C'est la question que se posent bien des citoyens après les différentes manifestations. Retirer le Mouvement socialiste militant (MSM) du pouvoir, mais pour le remplacer par qui ? Il suffit de lire les commentaires sur les réseaux sociaux ou d'écouter les participants aux marches successives pour se rendre compte qu'ils ne veulent pas nécessairement des partis dits traditionnels, même dans l'opposition. Comme le souligne l'historien Jocelyn Chan Low, à chaque révolution citoyenne, il y a toujours un parti ou un groupe de politiciens qui émerge. «Cela a été le cas en France par exemple, un mouvement qui a conduit Emmanuel Macron au pouvoir.»

Ashok Subron, le porteparole de Rezistans ek Alternativ, revendique que son groupe représente cette mouvance, rappelant que tout a commencé quand ce parti a initié le Kolektif Konversasion Solider. «Il y a ce jour symbolique, quand nous sommes allés voir le Premier ministre pour lui faire part de notre désaccord avec l'introduction du Covid Bill, mais il n'a pas été à l'écoute.» À partir de là, dit-il, ce regroupement a organisé la première manifestation, le 11 juillet, à Port-Louis.

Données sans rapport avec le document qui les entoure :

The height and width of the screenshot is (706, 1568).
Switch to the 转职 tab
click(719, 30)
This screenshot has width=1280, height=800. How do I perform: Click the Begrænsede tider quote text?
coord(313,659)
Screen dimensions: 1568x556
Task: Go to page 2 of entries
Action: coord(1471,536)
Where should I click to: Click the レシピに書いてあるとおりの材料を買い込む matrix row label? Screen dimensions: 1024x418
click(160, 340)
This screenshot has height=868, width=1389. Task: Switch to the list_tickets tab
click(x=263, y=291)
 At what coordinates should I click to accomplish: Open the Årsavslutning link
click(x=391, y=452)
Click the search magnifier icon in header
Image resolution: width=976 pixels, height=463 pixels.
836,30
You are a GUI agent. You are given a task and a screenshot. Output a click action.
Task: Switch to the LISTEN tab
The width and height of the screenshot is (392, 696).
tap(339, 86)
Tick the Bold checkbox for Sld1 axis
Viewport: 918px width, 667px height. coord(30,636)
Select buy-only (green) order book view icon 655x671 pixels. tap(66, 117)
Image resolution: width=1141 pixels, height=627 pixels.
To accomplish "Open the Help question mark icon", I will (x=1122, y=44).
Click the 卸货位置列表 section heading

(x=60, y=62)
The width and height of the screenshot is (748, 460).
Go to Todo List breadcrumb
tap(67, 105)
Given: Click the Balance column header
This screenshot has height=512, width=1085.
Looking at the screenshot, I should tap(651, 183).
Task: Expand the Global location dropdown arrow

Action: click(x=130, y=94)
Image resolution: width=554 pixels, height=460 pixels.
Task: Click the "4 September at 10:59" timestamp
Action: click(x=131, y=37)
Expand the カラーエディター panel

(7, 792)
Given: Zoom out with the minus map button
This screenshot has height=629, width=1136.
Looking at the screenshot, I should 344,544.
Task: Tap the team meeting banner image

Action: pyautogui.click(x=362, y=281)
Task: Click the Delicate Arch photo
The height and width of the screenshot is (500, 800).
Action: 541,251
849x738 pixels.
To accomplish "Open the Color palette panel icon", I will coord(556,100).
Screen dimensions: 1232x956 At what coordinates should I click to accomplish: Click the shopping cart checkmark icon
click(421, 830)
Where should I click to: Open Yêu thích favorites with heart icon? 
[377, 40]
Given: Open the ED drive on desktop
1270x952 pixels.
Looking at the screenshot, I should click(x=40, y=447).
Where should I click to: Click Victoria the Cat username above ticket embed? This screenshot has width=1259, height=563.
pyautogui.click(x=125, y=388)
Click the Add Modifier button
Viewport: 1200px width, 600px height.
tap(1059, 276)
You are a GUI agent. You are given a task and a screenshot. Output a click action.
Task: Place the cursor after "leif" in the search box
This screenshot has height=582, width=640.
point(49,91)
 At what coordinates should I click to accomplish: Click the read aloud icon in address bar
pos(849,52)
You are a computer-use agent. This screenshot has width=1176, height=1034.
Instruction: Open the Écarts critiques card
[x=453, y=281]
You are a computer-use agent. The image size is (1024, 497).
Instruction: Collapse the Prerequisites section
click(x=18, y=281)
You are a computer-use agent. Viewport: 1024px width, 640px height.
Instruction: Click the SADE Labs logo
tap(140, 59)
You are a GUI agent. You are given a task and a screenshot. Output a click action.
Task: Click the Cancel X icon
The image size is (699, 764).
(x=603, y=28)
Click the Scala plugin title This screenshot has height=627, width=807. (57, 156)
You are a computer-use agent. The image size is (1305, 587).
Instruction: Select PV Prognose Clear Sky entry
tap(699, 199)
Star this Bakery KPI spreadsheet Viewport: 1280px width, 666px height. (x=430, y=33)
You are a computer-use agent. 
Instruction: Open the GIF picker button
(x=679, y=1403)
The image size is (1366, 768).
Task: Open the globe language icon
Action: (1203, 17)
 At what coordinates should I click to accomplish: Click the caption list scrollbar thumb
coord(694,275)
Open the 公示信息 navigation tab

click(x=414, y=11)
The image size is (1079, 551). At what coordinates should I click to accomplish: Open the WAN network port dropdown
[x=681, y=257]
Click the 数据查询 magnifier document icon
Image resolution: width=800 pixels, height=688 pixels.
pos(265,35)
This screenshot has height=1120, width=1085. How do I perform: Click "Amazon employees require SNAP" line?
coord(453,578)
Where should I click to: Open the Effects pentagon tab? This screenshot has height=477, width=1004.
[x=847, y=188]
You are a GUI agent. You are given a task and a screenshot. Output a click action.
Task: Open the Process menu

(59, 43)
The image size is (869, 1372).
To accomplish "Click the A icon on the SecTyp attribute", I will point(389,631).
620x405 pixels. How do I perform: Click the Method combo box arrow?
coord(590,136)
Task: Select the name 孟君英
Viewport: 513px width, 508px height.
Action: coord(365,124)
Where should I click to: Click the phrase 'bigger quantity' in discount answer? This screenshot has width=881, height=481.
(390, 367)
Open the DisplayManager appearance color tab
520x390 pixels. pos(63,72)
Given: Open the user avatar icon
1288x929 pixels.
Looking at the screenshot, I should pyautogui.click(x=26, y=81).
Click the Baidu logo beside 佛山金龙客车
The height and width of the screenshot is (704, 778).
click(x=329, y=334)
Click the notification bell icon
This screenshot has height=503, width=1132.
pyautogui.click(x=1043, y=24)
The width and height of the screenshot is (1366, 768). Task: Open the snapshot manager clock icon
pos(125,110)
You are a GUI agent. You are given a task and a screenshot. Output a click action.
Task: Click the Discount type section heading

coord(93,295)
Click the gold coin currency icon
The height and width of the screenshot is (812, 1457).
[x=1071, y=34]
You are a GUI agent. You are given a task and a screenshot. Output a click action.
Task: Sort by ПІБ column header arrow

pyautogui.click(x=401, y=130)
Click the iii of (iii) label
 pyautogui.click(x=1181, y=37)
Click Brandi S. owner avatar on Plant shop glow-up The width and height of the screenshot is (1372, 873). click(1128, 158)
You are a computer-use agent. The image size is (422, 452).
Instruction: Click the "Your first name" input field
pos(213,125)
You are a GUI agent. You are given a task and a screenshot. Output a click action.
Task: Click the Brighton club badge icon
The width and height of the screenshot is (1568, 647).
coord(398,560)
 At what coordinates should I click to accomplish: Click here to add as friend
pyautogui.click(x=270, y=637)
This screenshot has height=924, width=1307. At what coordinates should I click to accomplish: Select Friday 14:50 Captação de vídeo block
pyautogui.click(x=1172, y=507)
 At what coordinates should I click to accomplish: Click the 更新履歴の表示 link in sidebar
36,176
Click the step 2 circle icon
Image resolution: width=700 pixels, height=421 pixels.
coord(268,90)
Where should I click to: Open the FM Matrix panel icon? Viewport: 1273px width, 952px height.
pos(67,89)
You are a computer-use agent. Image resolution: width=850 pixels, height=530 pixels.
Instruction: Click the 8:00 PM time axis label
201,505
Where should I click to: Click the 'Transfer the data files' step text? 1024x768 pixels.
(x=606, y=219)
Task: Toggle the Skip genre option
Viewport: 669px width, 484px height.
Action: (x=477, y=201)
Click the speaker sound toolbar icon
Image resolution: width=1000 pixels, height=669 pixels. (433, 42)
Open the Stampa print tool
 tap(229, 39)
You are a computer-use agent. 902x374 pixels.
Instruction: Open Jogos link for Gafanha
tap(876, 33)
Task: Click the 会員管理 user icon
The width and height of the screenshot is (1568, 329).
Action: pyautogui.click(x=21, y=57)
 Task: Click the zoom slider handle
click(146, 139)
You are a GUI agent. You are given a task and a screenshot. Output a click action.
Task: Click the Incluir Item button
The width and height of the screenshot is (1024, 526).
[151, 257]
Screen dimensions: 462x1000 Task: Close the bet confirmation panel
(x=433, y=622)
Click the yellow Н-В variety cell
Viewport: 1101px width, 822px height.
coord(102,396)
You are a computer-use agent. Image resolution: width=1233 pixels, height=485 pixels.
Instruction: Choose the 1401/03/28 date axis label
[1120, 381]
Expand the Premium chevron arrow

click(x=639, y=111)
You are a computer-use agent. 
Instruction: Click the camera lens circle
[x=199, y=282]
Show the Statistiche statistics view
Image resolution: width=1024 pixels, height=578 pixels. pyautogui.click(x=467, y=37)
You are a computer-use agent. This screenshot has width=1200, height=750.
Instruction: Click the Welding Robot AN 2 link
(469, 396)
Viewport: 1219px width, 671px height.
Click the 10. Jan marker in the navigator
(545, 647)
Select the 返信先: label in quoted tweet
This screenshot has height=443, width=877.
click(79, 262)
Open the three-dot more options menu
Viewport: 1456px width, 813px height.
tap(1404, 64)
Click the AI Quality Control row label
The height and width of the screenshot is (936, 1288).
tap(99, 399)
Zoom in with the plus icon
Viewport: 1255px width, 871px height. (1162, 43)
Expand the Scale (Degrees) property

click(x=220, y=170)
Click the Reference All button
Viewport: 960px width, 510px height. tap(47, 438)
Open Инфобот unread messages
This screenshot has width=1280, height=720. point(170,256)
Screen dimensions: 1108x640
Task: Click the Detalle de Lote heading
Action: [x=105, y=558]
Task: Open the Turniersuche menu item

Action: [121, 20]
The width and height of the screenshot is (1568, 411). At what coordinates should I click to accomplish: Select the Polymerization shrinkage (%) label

«Dans la nuit du 6 août, quand il y a eu le déversement de fioul dans le lagon, David Sauvage, de Rezistans ek Alternativ, et quelques membres ont passé la nuit à Mahébourg pour confectionner les premières bouées. Ce groupe a défié les autorités et a travaillé dans une zone interdite. Par la suite, les pêcheurs et les plaisanciers de la localité sont venus nous donner un coup de main. C'est à partir de là que les Mauriciens se sont mobilisés. Nous n'allons pas profiter de la situation car c'est nous qui l'avons créée.» Ashok Subron ajoute que, par la suite, Bruneau Laurette, déjà actif après l'échouement et pendant le confinement, est venu avec l'idée d'une marche à Port-Louis le 29 août.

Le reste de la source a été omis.